- What this task involves -
Please copy out every line of the listing below with no changes at all.

(Entries taken from a collection)

● ● ● ● ● ● ●

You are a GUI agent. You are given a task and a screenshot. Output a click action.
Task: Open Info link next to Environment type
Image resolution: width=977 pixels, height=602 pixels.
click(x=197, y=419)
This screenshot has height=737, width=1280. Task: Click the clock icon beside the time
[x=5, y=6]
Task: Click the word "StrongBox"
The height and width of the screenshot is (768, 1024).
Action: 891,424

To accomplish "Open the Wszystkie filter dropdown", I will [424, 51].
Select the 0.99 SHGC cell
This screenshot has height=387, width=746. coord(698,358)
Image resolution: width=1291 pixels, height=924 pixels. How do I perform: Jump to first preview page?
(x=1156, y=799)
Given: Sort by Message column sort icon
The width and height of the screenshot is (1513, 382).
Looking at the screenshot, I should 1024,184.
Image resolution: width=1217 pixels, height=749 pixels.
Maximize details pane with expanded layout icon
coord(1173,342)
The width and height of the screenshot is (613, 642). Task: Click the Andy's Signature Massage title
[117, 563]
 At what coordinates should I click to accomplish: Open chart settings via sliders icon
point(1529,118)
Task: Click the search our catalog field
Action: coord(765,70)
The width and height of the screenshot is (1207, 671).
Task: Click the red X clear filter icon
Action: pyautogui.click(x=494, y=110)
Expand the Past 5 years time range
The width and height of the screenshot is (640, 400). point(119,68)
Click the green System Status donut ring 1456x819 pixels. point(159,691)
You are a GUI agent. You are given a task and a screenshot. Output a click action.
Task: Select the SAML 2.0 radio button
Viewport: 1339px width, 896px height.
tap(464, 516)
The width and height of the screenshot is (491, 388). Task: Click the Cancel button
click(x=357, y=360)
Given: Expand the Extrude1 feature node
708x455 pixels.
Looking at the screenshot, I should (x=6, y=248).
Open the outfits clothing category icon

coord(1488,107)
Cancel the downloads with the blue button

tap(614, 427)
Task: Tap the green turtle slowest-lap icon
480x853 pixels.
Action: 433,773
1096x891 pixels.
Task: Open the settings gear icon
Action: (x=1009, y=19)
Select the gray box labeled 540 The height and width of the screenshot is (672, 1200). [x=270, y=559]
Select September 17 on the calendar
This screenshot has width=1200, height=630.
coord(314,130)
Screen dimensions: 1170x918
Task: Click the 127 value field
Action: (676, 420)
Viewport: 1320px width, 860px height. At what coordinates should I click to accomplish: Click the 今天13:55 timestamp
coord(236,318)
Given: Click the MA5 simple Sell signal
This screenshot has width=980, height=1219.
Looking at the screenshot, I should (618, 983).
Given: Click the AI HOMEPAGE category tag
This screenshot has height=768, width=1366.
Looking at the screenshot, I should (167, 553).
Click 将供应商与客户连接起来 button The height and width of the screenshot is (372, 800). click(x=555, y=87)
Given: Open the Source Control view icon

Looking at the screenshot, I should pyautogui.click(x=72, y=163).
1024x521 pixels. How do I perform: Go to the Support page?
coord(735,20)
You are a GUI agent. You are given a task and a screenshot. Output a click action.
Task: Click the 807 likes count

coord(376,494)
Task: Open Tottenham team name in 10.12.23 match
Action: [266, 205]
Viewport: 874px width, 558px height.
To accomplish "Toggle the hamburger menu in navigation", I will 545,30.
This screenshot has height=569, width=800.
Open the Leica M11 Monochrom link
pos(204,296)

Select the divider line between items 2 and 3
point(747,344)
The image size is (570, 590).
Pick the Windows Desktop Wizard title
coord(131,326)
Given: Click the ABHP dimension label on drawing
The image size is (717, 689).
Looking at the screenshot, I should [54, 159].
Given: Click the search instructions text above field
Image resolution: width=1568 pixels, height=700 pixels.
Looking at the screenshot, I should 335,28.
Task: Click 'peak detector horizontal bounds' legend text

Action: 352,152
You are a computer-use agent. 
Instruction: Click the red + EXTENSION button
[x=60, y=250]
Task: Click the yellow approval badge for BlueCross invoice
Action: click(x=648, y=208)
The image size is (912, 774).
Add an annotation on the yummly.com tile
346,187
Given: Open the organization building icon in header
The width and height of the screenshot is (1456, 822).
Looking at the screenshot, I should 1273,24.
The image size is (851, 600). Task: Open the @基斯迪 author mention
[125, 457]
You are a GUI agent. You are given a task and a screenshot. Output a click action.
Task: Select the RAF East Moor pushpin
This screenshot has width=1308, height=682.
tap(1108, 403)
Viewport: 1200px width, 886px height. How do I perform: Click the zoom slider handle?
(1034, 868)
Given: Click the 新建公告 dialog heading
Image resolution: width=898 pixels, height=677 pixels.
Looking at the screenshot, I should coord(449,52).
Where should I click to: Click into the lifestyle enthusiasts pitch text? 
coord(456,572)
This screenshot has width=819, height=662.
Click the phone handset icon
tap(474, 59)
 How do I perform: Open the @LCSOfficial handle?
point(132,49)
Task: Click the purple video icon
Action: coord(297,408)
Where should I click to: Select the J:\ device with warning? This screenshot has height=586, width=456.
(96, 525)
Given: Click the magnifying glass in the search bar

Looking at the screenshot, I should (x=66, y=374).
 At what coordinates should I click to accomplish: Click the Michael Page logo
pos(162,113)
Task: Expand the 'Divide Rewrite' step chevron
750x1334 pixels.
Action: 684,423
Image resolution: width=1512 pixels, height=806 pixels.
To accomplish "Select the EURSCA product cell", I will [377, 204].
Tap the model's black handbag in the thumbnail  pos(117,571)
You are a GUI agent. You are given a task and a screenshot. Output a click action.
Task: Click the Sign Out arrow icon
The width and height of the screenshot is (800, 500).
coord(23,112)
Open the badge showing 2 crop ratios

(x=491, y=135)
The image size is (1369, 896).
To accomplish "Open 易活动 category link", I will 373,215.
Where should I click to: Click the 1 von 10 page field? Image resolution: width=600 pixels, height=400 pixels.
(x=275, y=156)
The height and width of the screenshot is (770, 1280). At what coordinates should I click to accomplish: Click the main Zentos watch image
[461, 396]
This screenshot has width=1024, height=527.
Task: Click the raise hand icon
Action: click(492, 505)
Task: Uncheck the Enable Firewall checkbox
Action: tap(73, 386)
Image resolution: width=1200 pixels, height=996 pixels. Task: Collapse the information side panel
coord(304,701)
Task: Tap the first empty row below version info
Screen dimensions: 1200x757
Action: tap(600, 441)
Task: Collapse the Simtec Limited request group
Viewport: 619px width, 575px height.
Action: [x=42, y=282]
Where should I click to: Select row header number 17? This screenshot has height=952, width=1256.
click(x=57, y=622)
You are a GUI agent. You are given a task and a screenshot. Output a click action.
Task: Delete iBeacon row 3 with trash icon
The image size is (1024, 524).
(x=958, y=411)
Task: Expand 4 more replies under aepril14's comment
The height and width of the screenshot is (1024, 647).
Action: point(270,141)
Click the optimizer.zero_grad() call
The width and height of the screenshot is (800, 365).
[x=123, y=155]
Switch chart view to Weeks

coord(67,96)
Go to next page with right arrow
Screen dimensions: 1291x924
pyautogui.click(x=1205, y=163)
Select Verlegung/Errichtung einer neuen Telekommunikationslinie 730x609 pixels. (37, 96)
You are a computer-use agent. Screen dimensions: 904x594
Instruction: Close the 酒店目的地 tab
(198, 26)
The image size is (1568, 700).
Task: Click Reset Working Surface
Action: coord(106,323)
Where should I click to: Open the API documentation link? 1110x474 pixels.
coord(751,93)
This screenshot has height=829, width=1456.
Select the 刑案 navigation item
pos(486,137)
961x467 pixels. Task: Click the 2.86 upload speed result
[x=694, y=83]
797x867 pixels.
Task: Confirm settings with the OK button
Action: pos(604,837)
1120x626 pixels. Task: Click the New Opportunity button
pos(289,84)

● ● ● ● ● ● ●

- The answer -
You are a GUI agent. You are given a task and a screenshot. Output a click action.
Task: Open Info link next to Environment type
Image resolution: width=977 pixels, height=602 pixels.
click(x=197, y=419)
This screenshot has height=737, width=1280. Task: Click the clock icon beside the time
[x=5, y=6]
Task: Click the word "StrongBox"
The height and width of the screenshot is (768, 1024).
Action: 891,424

To accomplish "Open the Wszystkie filter dropdown", I will [424, 51].
Select the 0.99 SHGC cell
This screenshot has height=387, width=746. coord(698,358)
Image resolution: width=1291 pixels, height=924 pixels. How do I perform: Jump to first preview page?
(x=1156, y=799)
Given: Sort by Message column sort icon
The width and height of the screenshot is (1513, 382).
Looking at the screenshot, I should 1024,184.
Image resolution: width=1217 pixels, height=749 pixels.
Maximize details pane with expanded layout icon
coord(1173,342)
The width and height of the screenshot is (613, 642). Task: Click the Andy's Signature Massage title
[117, 563]
 At what coordinates should I click to accomplish: Open chart settings via sliders icon
point(1529,118)
Task: Click the search our catalog field
Action: coord(765,70)
The width and height of the screenshot is (1207, 671).
Task: Click the red X clear filter icon
Action: pyautogui.click(x=494, y=110)
Expand the Past 5 years time range
The width and height of the screenshot is (640, 400). point(119,68)
Click the green System Status donut ring 1456x819 pixels. point(159,691)
You are a GUI agent. You are given a task and a screenshot. Output a click action.
Task: Select the SAML 2.0 radio button
Viewport: 1339px width, 896px height.
tap(464, 516)
The width and height of the screenshot is (491, 388). Task: Click the Cancel button
click(x=357, y=360)
Given: Expand the Extrude1 feature node
708x455 pixels.
Looking at the screenshot, I should (x=6, y=248).
Open the outfits clothing category icon

coord(1488,107)
Cancel the downloads with the blue button

tap(614, 427)
Task: Tap the green turtle slowest-lap icon
480x853 pixels.
Action: 433,773
1096x891 pixels.
Task: Open the settings gear icon
Action: (x=1009, y=19)
Select the gray box labeled 540 The height and width of the screenshot is (672, 1200). [x=270, y=559]
Select September 17 on the calendar
This screenshot has width=1200, height=630.
coord(314,130)
Screen dimensions: 1170x918
Task: Click the 127 value field
Action: (676, 420)
Viewport: 1320px width, 860px height. At what coordinates should I click to accomplish: Click the 今天13:55 timestamp
coord(236,318)
Given: Click the MA5 simple Sell signal
This screenshot has width=980, height=1219.
Looking at the screenshot, I should (618, 983).
Given: Click the AI HOMEPAGE category tag
This screenshot has height=768, width=1366.
Looking at the screenshot, I should (167, 553).
Click 将供应商与客户连接起来 button The height and width of the screenshot is (372, 800). click(x=555, y=87)
Given: Open the Source Control view icon

Looking at the screenshot, I should pyautogui.click(x=72, y=163).
1024x521 pixels. How do I perform: Go to the Support page?
coord(735,20)
You are a GUI agent. You are given a task and a screenshot. Output a click action.
Task: Click the 807 likes count

coord(376,494)
Task: Open Tottenham team name in 10.12.23 match
Action: [266, 205]
Viewport: 874px width, 558px height.
To accomplish "Toggle the hamburger menu in navigation", I will 545,30.
This screenshot has height=569, width=800.
Open the Leica M11 Monochrom link
pos(204,296)

Select the divider line between items 2 and 3
point(747,344)
The image size is (570, 590).
Pick the Windows Desktop Wizard title
coord(131,326)
Given: Click the ABHP dimension label on drawing
The image size is (717, 689).
Looking at the screenshot, I should [54, 159].
Given: Click the search instructions text above field
Image resolution: width=1568 pixels, height=700 pixels.
Looking at the screenshot, I should 335,28.
Task: Click 'peak detector horizontal bounds' legend text

Action: 352,152
You are a computer-use agent. 
Instruction: Click the red + EXTENSION button
[x=60, y=250]
Task: Click the yellow approval badge for BlueCross invoice
Action: click(x=648, y=208)
The image size is (912, 774).
Add an annotation on the yummly.com tile
346,187
Given: Open the organization building icon in header
The width and height of the screenshot is (1456, 822).
Looking at the screenshot, I should 1273,24.
The image size is (851, 600). Task: Open the @基斯迪 author mention
[125, 457]
You are a GUI agent. You are given a task and a screenshot. Output a click action.
Task: Select the RAF East Moor pushpin
This screenshot has width=1308, height=682.
tap(1108, 403)
Viewport: 1200px width, 886px height. How do I perform: Click the zoom slider handle?
(1034, 868)
Given: Click the 新建公告 dialog heading
Image resolution: width=898 pixels, height=677 pixels.
Looking at the screenshot, I should coord(449,52).
Where should I click to: Click into the lifestyle enthusiasts pitch text? 
coord(456,572)
This screenshot has width=819, height=662.
Click the phone handset icon
tap(474, 59)
 How do I perform: Open the @LCSOfficial handle?
point(132,49)
Task: Click the purple video icon
Action: coord(297,408)
Where should I click to: Select the J:\ device with warning? This screenshot has height=586, width=456.
(96, 525)
Given: Click the magnifying glass in the search bar

Looking at the screenshot, I should (x=66, y=374).
 At what coordinates should I click to accomplish: Click the Michael Page logo
pos(162,113)
Task: Expand the 'Divide Rewrite' step chevron
750x1334 pixels.
Action: 684,423
Image resolution: width=1512 pixels, height=806 pixels.
To accomplish "Select the EURSCA product cell", I will [377, 204].
Tap the model's black handbag in the thumbnail  pos(117,571)
You are a GUI agent. You are given a task and a screenshot. Output a click action.
Task: Click the Sign Out arrow icon
The width and height of the screenshot is (800, 500).
coord(23,112)
Open the badge showing 2 crop ratios

(x=491, y=135)
The image size is (1369, 896).
To accomplish "Open 易活动 category link", I will 373,215.
Where should I click to: Click the 1 von 10 page field? Image resolution: width=600 pixels, height=400 pixels.
(x=275, y=156)
The height and width of the screenshot is (770, 1280). At what coordinates should I click to accomplish: Click the main Zentos watch image
[461, 396]
This screenshot has width=1024, height=527.
Task: Click the raise hand icon
Action: click(492, 505)
Task: Uncheck the Enable Firewall checkbox
Action: tap(73, 386)
Image resolution: width=1200 pixels, height=996 pixels. Task: Collapse the information side panel
coord(304,701)
Task: Tap the first empty row below version info
Screen dimensions: 1200x757
Action: tap(600, 441)
Task: Collapse the Simtec Limited request group
Viewport: 619px width, 575px height.
Action: [x=42, y=282]
Where should I click to: Select row header number 17? This screenshot has height=952, width=1256.
click(x=57, y=622)
You are a GUI agent. You are given a task and a screenshot. Output a click action.
Task: Delete iBeacon row 3 with trash icon
The image size is (1024, 524).
(x=958, y=411)
Task: Expand 4 more replies under aepril14's comment
The height and width of the screenshot is (1024, 647).
Action: point(270,141)
Click the optimizer.zero_grad() call
The width and height of the screenshot is (800, 365).
[x=123, y=155]
Switch chart view to Weeks

coord(67,96)
Go to next page with right arrow
Screen dimensions: 1291x924
pyautogui.click(x=1205, y=163)
Select Verlegung/Errichtung einer neuen Telekommunikationslinie 730x609 pixels. (37, 96)
You are a computer-use agent. Screen dimensions: 904x594
Instruction: Close the 酒店目的地 tab
(198, 26)
The image size is (1568, 700).
Task: Click Reset Working Surface
Action: coord(106,323)
Where should I click to: Open the API documentation link? 1110x474 pixels.
coord(751,93)
This screenshot has height=829, width=1456.
Select the 刑案 navigation item
pos(486,137)
961x467 pixels. Task: Click the 2.86 upload speed result
[x=694, y=83]
797x867 pixels.
Task: Confirm settings with the OK button
Action: pos(604,837)
1120x626 pixels. Task: Click the New Opportunity button
pos(289,84)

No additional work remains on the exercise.